As for the Rani herself, the return of this character had been so heavily trailed that the element of surprise was lost. Personally, I’m somewhat indifferent to the character anyway, and have never quite understood the fascination with her in some sections of fandom. After all, she has only previously appeared in two 1980s stories, The Mark of the Rani and The Time of The Rani, though I did quite enjoy rewatching these two stories again to get me up to speed. That’s not to say she couldn’t be good if used correctly. Her main attribute in the days when she was played by the excellent Kate O’Mara, was as an amoral but brilliant scientist, and I’m hoping to see her scientific knowledge and expertise put to good use eliminating the Pantheon of Gods, the ‘Mavity’ conceit, and all other fantastical elements from the universe, returning it to something that can be rationally understood by the application of the Doctor’s pseudo-scientific mumbo-jumbo.
I could have done without RTD (and Dawson) doubling-down on the bi-generation idea introduced in The Giggle. Especially as the concept was put to even more nefarious use here, with the added new lore that the old incarnation, Anita Dobson’s Mrs Flood as was, is subservient to the new, played by Archie Panjabi (which is excellent casting), ‘A’ Rani as opposed to ‘The’ Rani.

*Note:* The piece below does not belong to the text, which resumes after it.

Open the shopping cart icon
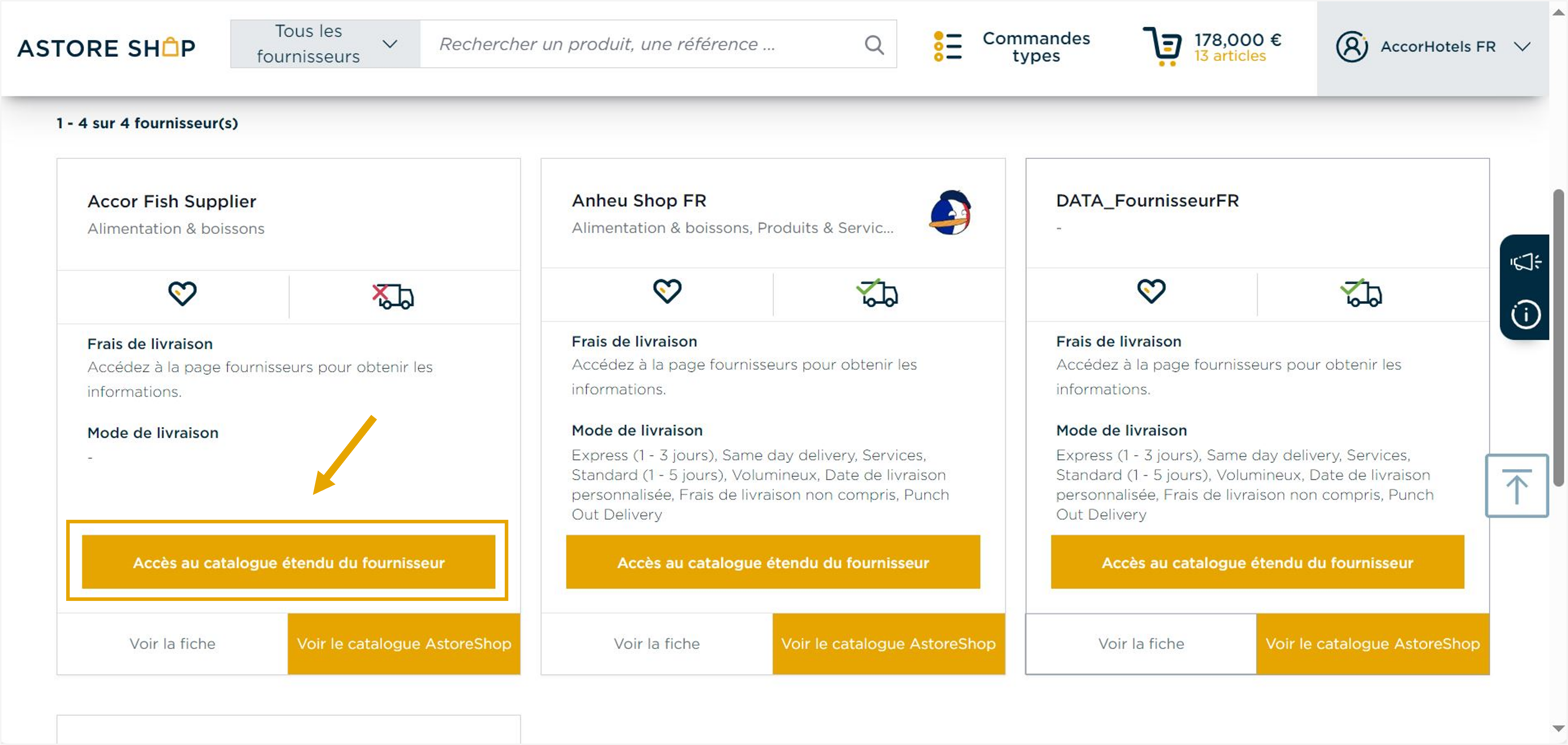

I can’t help but wonder who the show is for now. I loved seeing Susan back, and some will have equally strong emotions about the Rani’s. But assuming there are still casual viewers out there, how many of them would know who either of these characters are?
The tropes of the modern show are becoming as tiresome as those of bad 1970s comedy and drama. As soon as I heard that the episode would feature a couple going through marital difficulties, I knew that this wouldn’t be the standard heterosexual couple, because such things now barely exist on our screens, and sure enough, here was Mike and Gary, one was black, one white, thus ticking another diversity box. In addition, we had another disabled character, which is obviously not wrong in itself, but I can’t shake the feeling that the production team approaches casting with a chart on the wall chart, ensuring that ‘Everybody gets to see themself represented on screen.’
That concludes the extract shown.